[Items from a dataset]
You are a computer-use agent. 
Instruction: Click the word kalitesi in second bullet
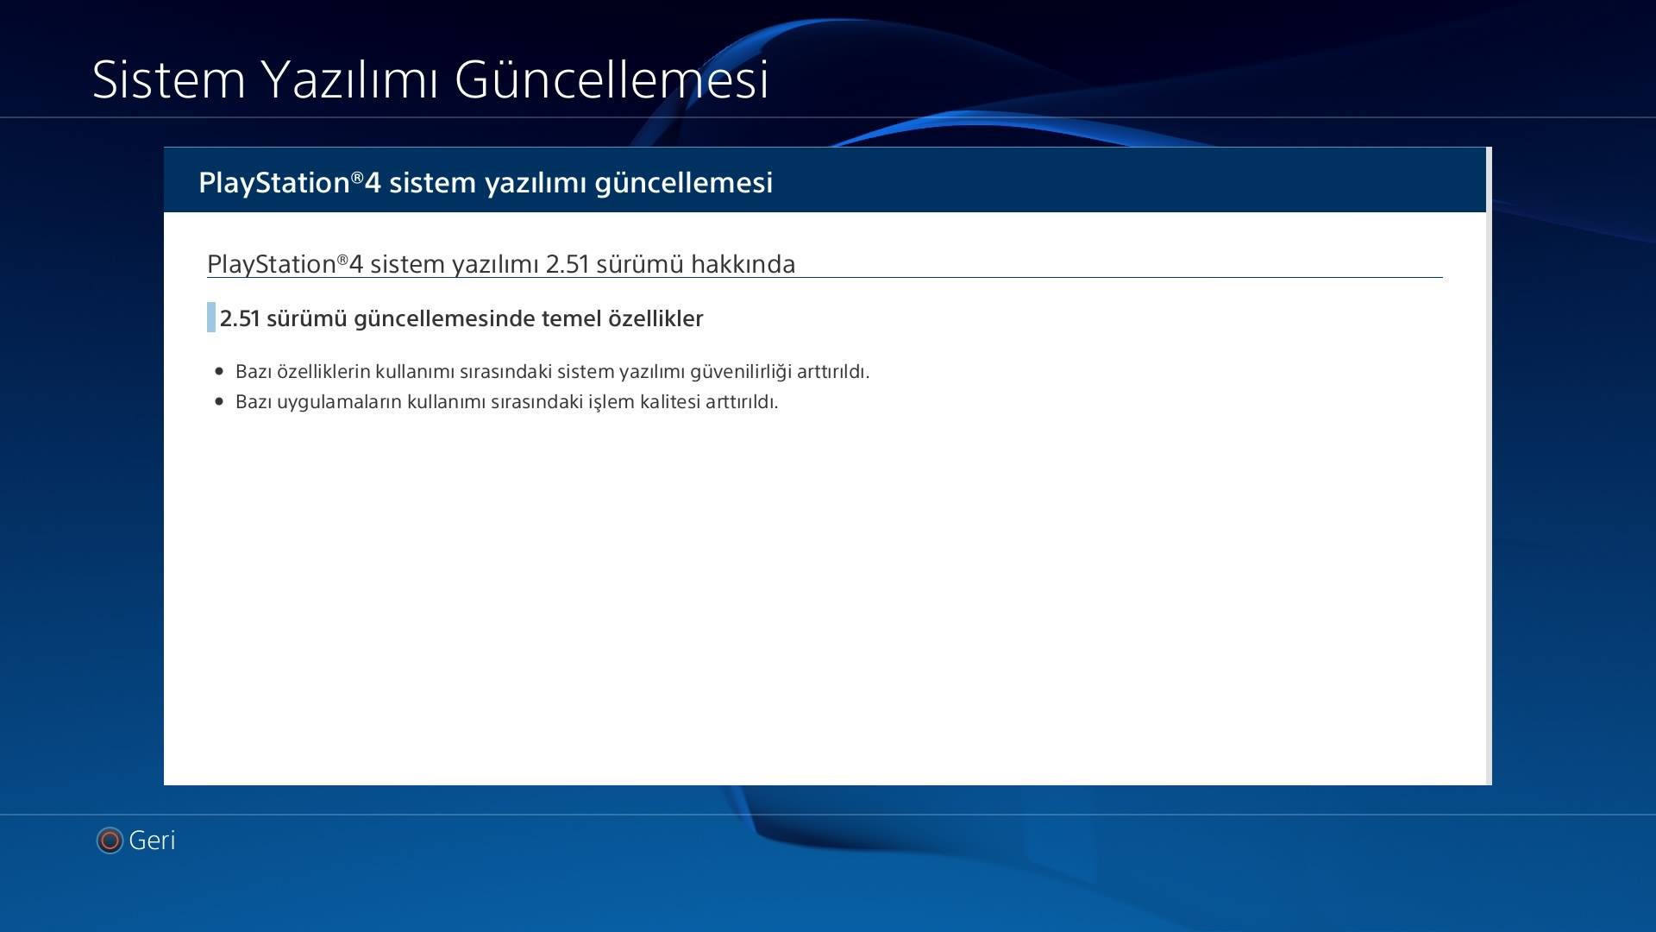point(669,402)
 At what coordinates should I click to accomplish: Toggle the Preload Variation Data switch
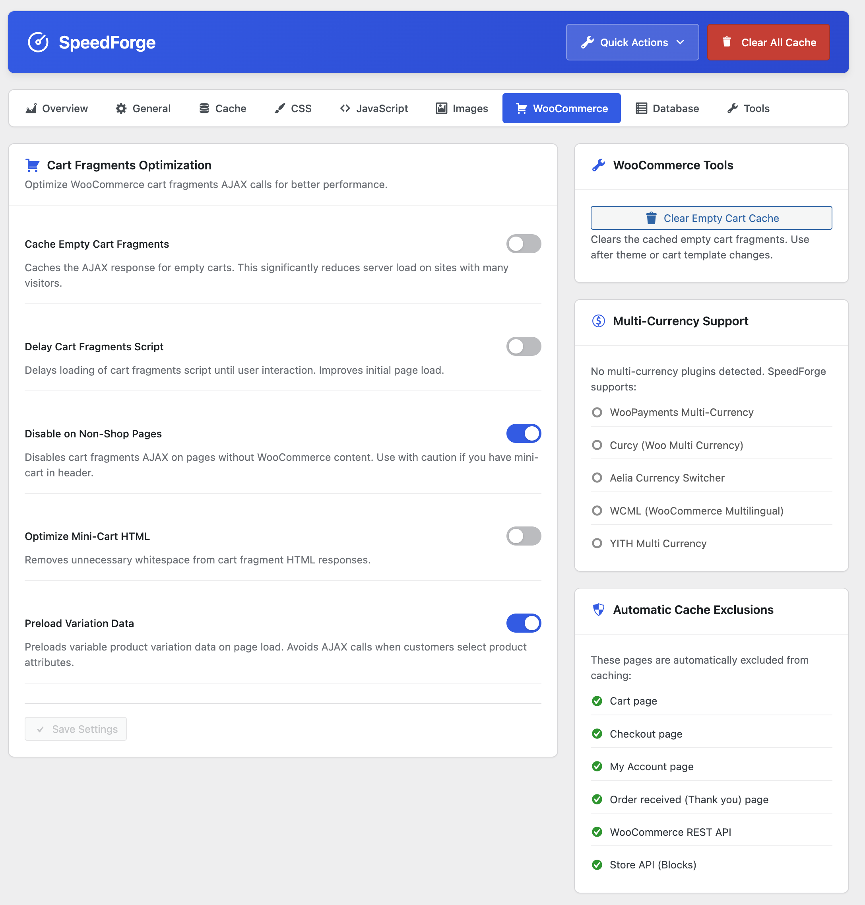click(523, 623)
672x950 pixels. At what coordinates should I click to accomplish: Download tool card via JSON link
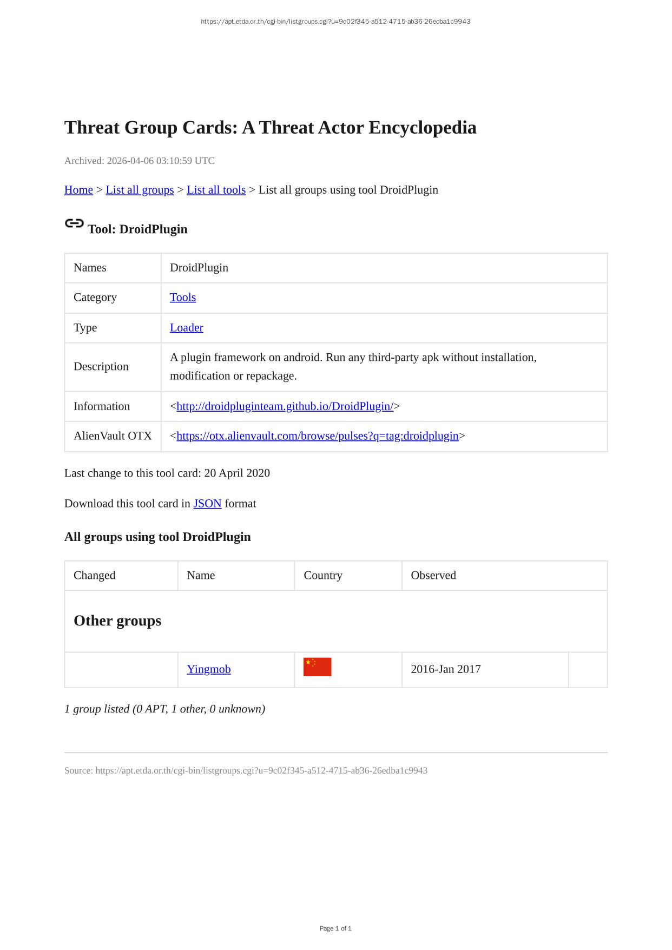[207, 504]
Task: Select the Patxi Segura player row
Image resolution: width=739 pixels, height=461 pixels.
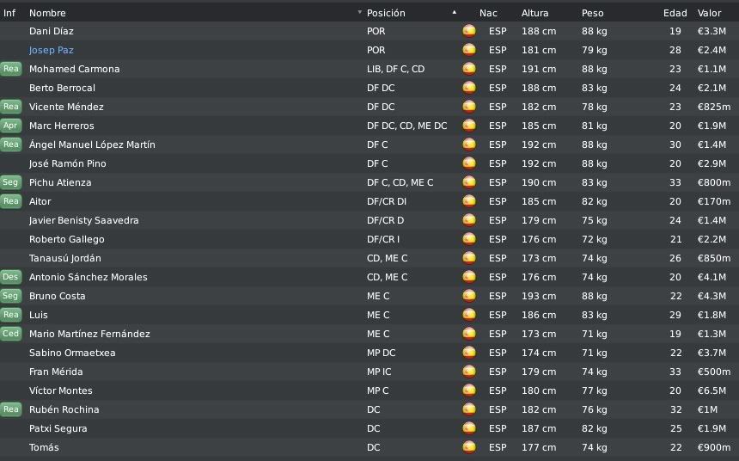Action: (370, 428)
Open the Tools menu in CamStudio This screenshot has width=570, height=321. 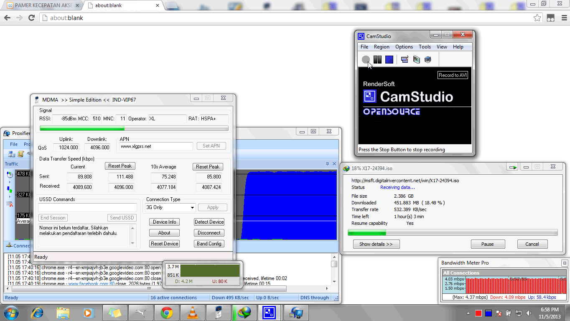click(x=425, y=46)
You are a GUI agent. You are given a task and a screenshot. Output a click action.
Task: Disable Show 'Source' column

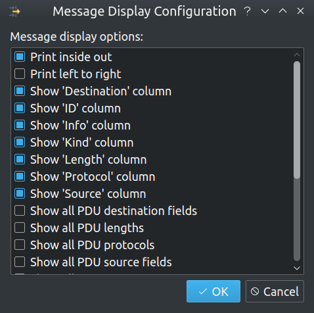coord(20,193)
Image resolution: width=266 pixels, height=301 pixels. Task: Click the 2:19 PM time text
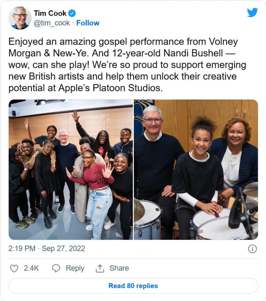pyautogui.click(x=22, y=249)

- **STATED GOAL**
Reproduce the records word for word, from the beginning through the line containing "Action: (370, 428)", and include that line. Leave the pictures out.

- **THE COMPLETED TASK**
You are a computer-use agent. 
Instruction: Click the word kalitesi in second bullet
point(669,402)
 At what coordinates should I click to accomplish: Toggle the Preload Variation Data switch
click(523, 623)
672x950 pixels. At what coordinates should I click to accomplish: Download tool card via JSON link
[207, 504]
Task: Select the Patxi Segura player row
Image resolution: width=739 pixels, height=461 pixels.
Action: (370, 428)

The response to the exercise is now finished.